RAW DATA ::
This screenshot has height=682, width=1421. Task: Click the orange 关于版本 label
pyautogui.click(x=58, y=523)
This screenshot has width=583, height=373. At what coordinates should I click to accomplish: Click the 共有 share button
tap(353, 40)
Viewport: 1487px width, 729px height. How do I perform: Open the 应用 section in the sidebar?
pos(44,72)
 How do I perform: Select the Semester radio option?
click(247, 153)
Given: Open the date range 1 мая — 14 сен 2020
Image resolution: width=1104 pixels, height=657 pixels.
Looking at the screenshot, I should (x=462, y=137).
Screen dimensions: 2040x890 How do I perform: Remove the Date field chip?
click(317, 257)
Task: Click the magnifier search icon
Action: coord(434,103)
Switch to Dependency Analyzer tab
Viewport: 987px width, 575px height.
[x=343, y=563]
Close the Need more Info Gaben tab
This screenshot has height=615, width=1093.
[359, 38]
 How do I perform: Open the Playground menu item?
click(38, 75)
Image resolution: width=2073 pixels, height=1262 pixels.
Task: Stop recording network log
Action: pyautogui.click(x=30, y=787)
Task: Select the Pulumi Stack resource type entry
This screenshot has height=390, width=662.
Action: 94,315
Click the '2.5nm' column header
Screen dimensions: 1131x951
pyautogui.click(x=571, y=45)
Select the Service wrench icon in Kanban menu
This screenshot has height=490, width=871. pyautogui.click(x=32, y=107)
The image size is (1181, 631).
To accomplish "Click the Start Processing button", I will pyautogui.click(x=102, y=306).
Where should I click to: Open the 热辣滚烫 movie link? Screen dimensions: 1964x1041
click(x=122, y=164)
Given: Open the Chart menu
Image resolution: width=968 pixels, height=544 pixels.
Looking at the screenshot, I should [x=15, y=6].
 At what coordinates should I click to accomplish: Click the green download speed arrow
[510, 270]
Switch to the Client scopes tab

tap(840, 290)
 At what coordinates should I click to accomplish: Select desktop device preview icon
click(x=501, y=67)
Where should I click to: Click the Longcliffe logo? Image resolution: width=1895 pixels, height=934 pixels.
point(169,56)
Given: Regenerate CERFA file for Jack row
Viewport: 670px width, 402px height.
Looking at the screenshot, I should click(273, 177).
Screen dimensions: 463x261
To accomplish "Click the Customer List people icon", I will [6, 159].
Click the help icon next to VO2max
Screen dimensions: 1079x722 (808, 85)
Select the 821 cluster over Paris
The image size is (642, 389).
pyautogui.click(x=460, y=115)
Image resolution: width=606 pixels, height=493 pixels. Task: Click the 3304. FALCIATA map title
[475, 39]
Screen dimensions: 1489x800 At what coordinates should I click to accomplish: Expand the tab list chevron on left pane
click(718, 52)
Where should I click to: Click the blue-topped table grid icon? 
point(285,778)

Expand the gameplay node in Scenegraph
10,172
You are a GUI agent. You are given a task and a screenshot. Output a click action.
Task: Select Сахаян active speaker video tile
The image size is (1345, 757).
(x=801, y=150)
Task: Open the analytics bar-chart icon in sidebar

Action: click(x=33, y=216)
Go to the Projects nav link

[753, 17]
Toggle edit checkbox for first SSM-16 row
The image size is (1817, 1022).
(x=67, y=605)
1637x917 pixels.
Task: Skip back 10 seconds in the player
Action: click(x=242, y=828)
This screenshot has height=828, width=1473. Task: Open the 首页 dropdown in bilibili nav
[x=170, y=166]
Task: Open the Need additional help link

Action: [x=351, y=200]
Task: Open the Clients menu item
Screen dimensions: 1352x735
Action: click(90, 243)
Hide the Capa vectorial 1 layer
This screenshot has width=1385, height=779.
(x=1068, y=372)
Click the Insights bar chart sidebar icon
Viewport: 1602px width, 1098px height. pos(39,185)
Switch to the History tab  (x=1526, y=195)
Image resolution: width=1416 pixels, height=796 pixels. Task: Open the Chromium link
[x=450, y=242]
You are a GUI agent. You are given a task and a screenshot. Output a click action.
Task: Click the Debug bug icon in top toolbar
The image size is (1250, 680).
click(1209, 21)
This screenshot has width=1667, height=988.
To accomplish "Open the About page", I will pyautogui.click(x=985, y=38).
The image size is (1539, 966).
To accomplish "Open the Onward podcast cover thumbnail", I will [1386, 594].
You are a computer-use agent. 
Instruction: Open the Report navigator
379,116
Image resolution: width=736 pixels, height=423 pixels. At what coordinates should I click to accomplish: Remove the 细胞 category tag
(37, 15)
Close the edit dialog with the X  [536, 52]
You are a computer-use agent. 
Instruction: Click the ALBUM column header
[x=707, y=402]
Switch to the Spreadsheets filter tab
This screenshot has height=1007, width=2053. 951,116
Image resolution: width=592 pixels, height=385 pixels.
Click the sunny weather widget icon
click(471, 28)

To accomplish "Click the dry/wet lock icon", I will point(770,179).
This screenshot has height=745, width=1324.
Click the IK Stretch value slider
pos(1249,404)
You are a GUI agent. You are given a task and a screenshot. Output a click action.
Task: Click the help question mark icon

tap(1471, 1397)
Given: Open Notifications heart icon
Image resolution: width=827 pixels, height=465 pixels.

TASK REQUIREMENTS :: Print the entries above exactly as they were written, down to the last line.

SOLUTION TO THE PROBLEM ::
This screenshot has height=682, width=1421. Task: Click the orange 关于版本 label
pyautogui.click(x=58, y=523)
This screenshot has width=583, height=373. At what coordinates should I click to accomplish: Click the 共有 share button
tap(353, 40)
Viewport: 1487px width, 729px height. How do I perform: Open the 应用 section in the sidebar?
pos(44,72)
 How do I perform: Select the Semester radio option?
click(247, 153)
Given: Open the date range 1 мая — 14 сен 2020
Image resolution: width=1104 pixels, height=657 pixels.
Looking at the screenshot, I should (x=462, y=137).
Screen dimensions: 2040x890 How do I perform: Remove the Date field chip?
click(317, 257)
Task: Click the magnifier search icon
Action: coord(434,103)
Switch to Dependency Analyzer tab
Viewport: 987px width, 575px height.
[x=343, y=563]
Close the Need more Info Gaben tab
This screenshot has height=615, width=1093.
[359, 38]
 How do I perform: Open the Playground menu item?
click(38, 75)
Image resolution: width=2073 pixels, height=1262 pixels.
Task: Stop recording network log
Action: pyautogui.click(x=30, y=787)
Task: Select the Pulumi Stack resource type entry
This screenshot has height=390, width=662.
Action: 94,315
Click the '2.5nm' column header
Screen dimensions: 1131x951
pyautogui.click(x=571, y=45)
Select the Service wrench icon in Kanban menu
This screenshot has height=490, width=871. pyautogui.click(x=32, y=107)
The image size is (1181, 631).
To accomplish "Click the Start Processing button", I will pyautogui.click(x=102, y=306).
Where should I click to: Open the 热辣滚烫 movie link? Screen dimensions: 1964x1041
click(x=122, y=164)
Given: Open the Chart menu
Image resolution: width=968 pixels, height=544 pixels.
Looking at the screenshot, I should [x=15, y=6].
 At what coordinates should I click to accomplish: Click the green download speed arrow
[510, 270]
Switch to the Client scopes tab

tap(840, 290)
 At what coordinates should I click to accomplish: Select desktop device preview icon
click(x=501, y=67)
Where should I click to: Click the Longcliffe logo? Image resolution: width=1895 pixels, height=934 pixels.
point(169,56)
Given: Regenerate CERFA file for Jack row
Viewport: 670px width, 402px height.
Looking at the screenshot, I should click(273, 177).
Screen dimensions: 463x261
To accomplish "Click the Customer List people icon", I will [6, 159].
Click the help icon next to VO2max
Screen dimensions: 1079x722 (808, 85)
Select the 821 cluster over Paris
The image size is (642, 389).
pyautogui.click(x=460, y=115)
Image resolution: width=606 pixels, height=493 pixels. Task: Click the 3304. FALCIATA map title
[475, 39]
Screen dimensions: 1489x800 At what coordinates should I click to accomplish: Expand the tab list chevron on left pane
click(718, 52)
Where should I click to: Click the blue-topped table grid icon? 
point(285,778)

Expand the gameplay node in Scenegraph
10,172
You are a GUI agent. You are given a task and a screenshot. Output a click action.
Task: Select Сахаян active speaker video tile
The image size is (1345, 757).
(x=801, y=150)
Task: Open the analytics bar-chart icon in sidebar

Action: click(x=33, y=216)
Go to the Projects nav link

[753, 17]
Toggle edit checkbox for first SSM-16 row
The image size is (1817, 1022).
(x=67, y=605)
1637x917 pixels.
Task: Skip back 10 seconds in the player
Action: click(x=242, y=828)
This screenshot has height=828, width=1473. Task: Open the 首页 dropdown in bilibili nav
[x=170, y=166]
Task: Open the Need additional help link

Action: [x=351, y=200]
Task: Open the Clients menu item
Screen dimensions: 1352x735
Action: click(90, 243)
Hide the Capa vectorial 1 layer
This screenshot has width=1385, height=779.
(x=1068, y=372)
Click the Insights bar chart sidebar icon
Viewport: 1602px width, 1098px height. pos(39,185)
Switch to the History tab  (x=1526, y=195)
Image resolution: width=1416 pixels, height=796 pixels. Task: Open the Chromium link
[x=450, y=242]
You are a GUI agent. You are given a task and a screenshot. Output a click action.
Task: Click the Debug bug icon in top toolbar
The image size is (1250, 680).
click(1209, 21)
This screenshot has width=1667, height=988.
To accomplish "Open the About page", I will pyautogui.click(x=985, y=38).
The image size is (1539, 966).
To accomplish "Open the Onward podcast cover thumbnail", I will [1386, 594].
You are a computer-use agent. 
Instruction: Open the Report navigator
379,116
Image resolution: width=736 pixels, height=423 pixels. At what coordinates should I click to accomplish: Remove the 细胞 category tag
(37, 15)
Close the edit dialog with the X  [536, 52]
You are a computer-use agent. 
Instruction: Click the ALBUM column header
[x=707, y=402]
Switch to the Spreadsheets filter tab
This screenshot has height=1007, width=2053. 951,116
Image resolution: width=592 pixels, height=385 pixels.
Click the sunny weather widget icon
click(471, 28)

To accomplish "Click the dry/wet lock icon", I will point(770,179).
This screenshot has height=745, width=1324.
Click the IK Stretch value slider
pos(1249,404)
You are a GUI agent. You are given a task and a screenshot. Output a click action.
Task: Click the help question mark icon

tap(1471, 1397)
Given: Open Notifications heart icon
Image resolution: width=827 pixels, height=465 pixels.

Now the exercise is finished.